The redistributive efforts of LBJ’s War on Poverty has had the contrary effect. Poverty rates were declining steeply in the 1950’s and 60’s, only to begin climbing again in the 70’s after the Great Society begins to take effect. Since the system subsidizes singleness, it created a perverse incentive that ushered in an almost complete breakdown of the institution of marriage among recipients. When the war on poverty began, 36% of poor families with children were headed by single parents. Today, the figure is 68%. This is a particularly disturbing trend, as growing up in a single-parent household also perpetuates a cycle of poverty in future generations. A shocking amount (possibly up to 2/3) of the amount of our social welfare expenditures goes toward the bureaucratic maintenance of the system (often over-complicated by attempts at social engineering) and not to the families themselves. Also, given the great migration north for industrial jobs, most African-American poverty is urban rather than rural, meaning that it is concentrated poverty. Concentrated poverty is harder to overcome, as the impoverished are cut off from networks that include people at other income levels that might provide employment opportunities.
The rise of the administrative state in recent decades has worsened the economic hopes of marginalized people through steep increases in occupational licensing requirements and a plethora of regulations on the use of property, such as building codes, zoning laws, and government title to abandoned land. The Great Society provisions have crowded out traditional social networks such as fraternal organizations and the family, crippling the entire community in ways that directly undermine economic development. Government efforts to increase the economic well-being of the poor focus on income, not on asset appropriation. While the wealthy are incentivized by the tax code to save, the poor are not. Recent scholarship emphasizes the role of saving and accumulation for a pathway out of poverty.

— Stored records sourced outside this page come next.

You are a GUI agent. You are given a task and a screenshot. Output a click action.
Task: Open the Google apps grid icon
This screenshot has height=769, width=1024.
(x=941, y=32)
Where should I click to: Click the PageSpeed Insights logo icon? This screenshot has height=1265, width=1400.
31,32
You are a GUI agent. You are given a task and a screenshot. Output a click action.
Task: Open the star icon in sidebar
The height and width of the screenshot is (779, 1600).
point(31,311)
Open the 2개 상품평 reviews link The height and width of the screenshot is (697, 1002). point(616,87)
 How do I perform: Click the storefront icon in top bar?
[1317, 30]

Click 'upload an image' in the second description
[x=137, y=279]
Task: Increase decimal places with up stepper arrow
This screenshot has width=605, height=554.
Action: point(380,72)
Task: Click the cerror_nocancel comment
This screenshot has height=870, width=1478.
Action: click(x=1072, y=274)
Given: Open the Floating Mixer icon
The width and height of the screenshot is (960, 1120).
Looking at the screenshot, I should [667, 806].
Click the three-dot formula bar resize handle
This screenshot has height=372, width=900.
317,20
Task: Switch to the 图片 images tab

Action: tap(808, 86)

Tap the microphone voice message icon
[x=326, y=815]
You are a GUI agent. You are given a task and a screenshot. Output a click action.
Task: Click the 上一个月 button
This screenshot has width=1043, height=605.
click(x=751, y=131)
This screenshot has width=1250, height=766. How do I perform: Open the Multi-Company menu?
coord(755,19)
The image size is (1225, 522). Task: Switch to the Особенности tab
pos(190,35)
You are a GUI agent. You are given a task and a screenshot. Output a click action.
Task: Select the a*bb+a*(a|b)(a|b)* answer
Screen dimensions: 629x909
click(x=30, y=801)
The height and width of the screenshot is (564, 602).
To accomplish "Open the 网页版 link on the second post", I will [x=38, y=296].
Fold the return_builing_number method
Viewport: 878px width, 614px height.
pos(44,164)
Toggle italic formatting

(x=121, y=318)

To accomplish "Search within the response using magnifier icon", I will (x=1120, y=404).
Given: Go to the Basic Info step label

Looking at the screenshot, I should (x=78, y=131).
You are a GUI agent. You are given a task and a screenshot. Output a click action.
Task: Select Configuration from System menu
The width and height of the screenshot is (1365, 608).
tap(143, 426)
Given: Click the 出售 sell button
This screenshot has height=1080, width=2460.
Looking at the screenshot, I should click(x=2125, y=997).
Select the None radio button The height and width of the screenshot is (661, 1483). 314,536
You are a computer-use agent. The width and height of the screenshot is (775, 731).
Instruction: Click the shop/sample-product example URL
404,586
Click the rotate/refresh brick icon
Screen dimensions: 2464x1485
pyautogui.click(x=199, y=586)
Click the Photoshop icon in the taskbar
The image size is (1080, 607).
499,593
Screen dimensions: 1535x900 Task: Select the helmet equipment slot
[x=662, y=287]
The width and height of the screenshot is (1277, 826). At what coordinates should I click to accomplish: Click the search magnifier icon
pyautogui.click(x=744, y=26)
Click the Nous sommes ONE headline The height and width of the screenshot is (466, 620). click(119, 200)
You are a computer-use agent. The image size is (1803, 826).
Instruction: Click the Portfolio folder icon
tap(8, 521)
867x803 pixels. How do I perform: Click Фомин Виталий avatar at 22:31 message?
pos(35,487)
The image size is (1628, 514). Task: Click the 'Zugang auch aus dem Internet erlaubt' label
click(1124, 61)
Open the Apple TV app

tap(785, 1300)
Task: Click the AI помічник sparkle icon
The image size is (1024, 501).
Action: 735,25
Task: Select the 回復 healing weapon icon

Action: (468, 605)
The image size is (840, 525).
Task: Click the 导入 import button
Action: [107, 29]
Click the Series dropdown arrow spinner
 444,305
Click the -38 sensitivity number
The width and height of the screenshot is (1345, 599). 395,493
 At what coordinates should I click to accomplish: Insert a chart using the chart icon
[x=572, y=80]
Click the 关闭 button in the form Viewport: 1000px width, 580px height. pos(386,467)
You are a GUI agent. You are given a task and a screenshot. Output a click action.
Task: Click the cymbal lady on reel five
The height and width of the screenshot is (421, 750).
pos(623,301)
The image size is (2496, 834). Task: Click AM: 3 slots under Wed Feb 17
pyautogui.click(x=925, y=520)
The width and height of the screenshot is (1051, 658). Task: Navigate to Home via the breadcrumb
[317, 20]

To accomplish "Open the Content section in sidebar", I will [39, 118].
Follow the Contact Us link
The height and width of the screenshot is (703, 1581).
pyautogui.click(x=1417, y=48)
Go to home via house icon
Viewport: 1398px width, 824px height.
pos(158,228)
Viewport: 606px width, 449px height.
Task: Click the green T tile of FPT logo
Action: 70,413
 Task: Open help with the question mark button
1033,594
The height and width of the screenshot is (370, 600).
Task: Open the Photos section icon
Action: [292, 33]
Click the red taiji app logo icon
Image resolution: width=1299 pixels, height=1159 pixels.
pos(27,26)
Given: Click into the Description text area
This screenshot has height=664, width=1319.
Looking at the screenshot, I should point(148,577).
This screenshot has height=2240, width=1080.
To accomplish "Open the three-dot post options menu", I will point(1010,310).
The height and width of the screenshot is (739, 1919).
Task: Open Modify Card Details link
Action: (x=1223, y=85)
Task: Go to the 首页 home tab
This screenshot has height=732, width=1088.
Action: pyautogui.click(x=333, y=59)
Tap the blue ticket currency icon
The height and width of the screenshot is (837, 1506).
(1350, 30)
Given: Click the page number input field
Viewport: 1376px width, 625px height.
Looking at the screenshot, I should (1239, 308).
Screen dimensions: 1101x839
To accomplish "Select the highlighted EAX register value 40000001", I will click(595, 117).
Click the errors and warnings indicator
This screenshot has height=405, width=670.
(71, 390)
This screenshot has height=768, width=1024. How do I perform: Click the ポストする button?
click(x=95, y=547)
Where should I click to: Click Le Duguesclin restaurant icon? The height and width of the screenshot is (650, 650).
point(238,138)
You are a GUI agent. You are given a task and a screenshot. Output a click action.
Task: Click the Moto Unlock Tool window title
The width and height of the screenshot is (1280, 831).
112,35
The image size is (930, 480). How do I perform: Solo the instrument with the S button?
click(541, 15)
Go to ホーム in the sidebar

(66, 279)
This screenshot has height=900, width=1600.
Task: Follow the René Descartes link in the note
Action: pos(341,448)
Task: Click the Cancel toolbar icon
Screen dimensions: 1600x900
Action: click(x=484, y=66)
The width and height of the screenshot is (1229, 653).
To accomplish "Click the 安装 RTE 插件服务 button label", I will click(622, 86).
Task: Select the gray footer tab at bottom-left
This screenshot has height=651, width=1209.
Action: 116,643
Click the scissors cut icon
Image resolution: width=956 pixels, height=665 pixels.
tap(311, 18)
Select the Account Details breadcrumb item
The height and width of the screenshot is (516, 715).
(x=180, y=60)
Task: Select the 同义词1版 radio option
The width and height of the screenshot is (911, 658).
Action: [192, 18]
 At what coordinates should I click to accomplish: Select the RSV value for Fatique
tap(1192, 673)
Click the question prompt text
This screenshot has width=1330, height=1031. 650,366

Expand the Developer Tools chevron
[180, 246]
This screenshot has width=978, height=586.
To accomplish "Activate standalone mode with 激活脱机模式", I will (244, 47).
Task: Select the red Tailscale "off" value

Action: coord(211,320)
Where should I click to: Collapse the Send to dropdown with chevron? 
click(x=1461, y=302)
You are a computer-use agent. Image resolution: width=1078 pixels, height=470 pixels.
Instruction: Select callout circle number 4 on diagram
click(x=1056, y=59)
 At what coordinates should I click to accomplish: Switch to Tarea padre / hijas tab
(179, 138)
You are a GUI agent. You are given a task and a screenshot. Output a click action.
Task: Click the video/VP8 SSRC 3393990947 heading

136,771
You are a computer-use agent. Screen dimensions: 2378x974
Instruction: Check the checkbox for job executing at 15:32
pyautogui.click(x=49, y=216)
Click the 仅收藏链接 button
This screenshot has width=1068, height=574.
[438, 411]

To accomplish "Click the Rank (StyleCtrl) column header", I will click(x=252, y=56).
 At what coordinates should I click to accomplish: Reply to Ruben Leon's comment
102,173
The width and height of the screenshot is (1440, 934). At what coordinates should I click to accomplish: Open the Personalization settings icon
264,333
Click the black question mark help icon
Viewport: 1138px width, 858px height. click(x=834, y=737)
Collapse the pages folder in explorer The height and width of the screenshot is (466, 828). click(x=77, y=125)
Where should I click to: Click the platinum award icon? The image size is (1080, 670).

Finally, in a stunning display of straightforward oppression, the number of incarcerated people in the United States has quintupled in the last 40 years. After a real spike in crime that most likely resulted from a demographic spike in the number of young males, tough-on-crime legislation such as mandatory minimums and aggressive prosecution led to ballooning sentences. Anyone who is impoverished is far more likely to be arrested, charged, and convicted with a disproportionate sentence, since the powers-that-be are less intimidated by them in legal situations. Blacks are overrepresented among the impoverished. While drug charges alone make up a minority of the convictions that account for those in prison, drug-related underground enforcement may account for a significant portion of violent crimes as well. Furthermore, extended incarceration has a snowball effect in communities with so many missing family members, and later, almost unemployable family members.